Chapter 1: If the utilization of dirty technology capital can be chosen then emissions
can be saved. If underutilization postpones capital use, replacing investment, then emissions
from investment can be prevented. This is of particular interest in regard to climate
change, because currently existing fossil-fuel using machines have been built without
regard to the climate, and investment in clean energy technology creates emissions. I
examine the Pareto optimal utilization of dirty and clean technology capital and their
irreversible investment in controlling an environmental stock. Dirty technology production
is below capacity if government policy internalizes the externality after such policy is
sufficiently long delayed. Capital can be optimally underutilized if the pollution is below
its long-term level. Optimal early utilization diminishes the capital stock until investment
becomes worthwhile followed by full utilization. The emissions tax that implements an
optimum is smaller in those early periods than the tax that induces a welfare maximum
under the premise that producers fully utilize capital. Clean technology capital may be
underutilized to save emissions from investment or because creating new units is more
costly than forwarding existing units.
Chapter 2: The paper studies the role of emissions from investment for the distribution
of investment among dirty and clean technologies. Dirty technology may not be used at a
stationary point that is a Quasi-Clean Age because the cost of pollution reduction relative
to consumption increase is smaller for the dirty technology, though clean technology may
be relatively more expensive on all scales, and the societal effect of the first pollution unit
may be small. In plausible cases there is a unique stationary point. If technologies imply
a continuum of stationary points then the point with greatest clean capacity is optimal. If
the discount factor is not too small then disregarding emissions from investment in dirty
technology biases the stationary cost of polluting downward, because society is willing to
pay more to preserve the environment if it has less polluting technology and accounting
a greater portion of emissions in investment lowers the complete emission intensity. The
paper establishes relationships between the investment in clean technology, the cost of
polluting, and the shadow return or marginal rate of return.

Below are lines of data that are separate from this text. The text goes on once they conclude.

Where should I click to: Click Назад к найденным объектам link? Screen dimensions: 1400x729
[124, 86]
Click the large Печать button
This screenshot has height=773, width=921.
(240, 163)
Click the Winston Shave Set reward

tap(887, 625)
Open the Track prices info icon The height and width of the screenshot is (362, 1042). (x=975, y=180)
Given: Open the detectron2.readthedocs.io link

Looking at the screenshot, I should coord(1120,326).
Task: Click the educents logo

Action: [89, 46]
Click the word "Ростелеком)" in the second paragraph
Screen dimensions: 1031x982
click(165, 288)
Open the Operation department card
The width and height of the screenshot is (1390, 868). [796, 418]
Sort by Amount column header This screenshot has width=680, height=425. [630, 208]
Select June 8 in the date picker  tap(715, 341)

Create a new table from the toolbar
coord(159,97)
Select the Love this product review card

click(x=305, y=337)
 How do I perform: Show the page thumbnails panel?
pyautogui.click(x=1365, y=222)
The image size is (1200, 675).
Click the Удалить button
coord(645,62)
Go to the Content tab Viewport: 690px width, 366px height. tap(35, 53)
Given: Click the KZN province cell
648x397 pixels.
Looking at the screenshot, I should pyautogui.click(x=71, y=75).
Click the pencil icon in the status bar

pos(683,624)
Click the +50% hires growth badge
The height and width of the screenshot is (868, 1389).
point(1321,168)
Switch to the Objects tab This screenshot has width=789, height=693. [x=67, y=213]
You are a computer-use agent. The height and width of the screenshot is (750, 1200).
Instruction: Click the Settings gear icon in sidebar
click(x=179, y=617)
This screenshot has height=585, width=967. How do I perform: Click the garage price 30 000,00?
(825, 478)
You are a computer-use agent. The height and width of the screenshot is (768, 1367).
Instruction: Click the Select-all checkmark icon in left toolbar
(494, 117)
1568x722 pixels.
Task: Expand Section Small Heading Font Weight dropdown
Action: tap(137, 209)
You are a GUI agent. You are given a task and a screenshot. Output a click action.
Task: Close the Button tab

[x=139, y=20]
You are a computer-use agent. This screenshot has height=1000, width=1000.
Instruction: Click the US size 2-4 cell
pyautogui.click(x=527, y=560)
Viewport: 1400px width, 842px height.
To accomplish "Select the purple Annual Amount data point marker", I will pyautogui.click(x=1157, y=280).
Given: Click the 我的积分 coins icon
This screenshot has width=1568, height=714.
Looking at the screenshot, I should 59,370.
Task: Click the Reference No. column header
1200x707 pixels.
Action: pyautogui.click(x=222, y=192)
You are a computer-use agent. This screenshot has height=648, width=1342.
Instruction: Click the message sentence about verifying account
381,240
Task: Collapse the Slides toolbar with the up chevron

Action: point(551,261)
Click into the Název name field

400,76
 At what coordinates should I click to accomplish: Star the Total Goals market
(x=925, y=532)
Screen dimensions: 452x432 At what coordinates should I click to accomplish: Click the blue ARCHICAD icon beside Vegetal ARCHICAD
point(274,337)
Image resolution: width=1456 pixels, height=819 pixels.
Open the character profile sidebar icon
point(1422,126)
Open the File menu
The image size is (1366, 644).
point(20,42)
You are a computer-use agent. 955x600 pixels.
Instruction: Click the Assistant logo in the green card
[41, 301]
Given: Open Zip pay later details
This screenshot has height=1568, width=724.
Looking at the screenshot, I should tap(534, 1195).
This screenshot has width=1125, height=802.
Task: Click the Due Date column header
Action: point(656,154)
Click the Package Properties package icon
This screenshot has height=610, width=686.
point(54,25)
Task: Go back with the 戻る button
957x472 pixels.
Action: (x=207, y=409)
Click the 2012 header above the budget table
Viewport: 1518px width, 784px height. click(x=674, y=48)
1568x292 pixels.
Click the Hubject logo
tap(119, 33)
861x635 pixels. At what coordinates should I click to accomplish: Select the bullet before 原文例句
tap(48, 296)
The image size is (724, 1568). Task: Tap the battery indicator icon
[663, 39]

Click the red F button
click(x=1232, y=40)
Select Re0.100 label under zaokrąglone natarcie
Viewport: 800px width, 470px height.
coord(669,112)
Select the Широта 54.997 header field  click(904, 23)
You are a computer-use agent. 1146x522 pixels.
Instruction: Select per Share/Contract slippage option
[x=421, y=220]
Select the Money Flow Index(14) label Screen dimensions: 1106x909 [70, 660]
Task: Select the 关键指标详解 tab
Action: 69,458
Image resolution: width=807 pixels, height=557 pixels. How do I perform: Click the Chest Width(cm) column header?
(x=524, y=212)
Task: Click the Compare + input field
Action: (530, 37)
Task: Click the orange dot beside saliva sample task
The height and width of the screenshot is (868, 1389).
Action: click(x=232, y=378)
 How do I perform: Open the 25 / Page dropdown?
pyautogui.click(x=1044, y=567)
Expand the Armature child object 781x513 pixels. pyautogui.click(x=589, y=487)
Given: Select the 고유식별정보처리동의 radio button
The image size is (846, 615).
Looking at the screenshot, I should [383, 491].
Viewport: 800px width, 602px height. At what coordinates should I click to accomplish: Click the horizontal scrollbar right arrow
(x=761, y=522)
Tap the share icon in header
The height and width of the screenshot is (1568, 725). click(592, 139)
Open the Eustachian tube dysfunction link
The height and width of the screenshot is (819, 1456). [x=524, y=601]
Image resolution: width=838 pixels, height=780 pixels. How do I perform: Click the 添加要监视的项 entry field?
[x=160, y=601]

Chapter 3: This paper examines production using a dirty and reliable technology versus
production using a clean and unreliable technology in a dynamic economy. Consumption
can be efficiently equal across states because investment absorbs the fluctuation in clean
technology productivity in days in which consumption is maximized. In the celebrated
case dirty technology backs up production in states when productivity of clean technology
is low, yet the underutilization of dirty technology capital when the clean technology’s
productivity is high does not smooth consumption across all states in a long period in
which capital is built. Clean output subsidies such as feed-in premiums, when rebating
a general energy tax or a general tax on investment goods that produce energy, or that
differentiate the surcharge in a fully-funded system between households, can implement
a Pareto optimum.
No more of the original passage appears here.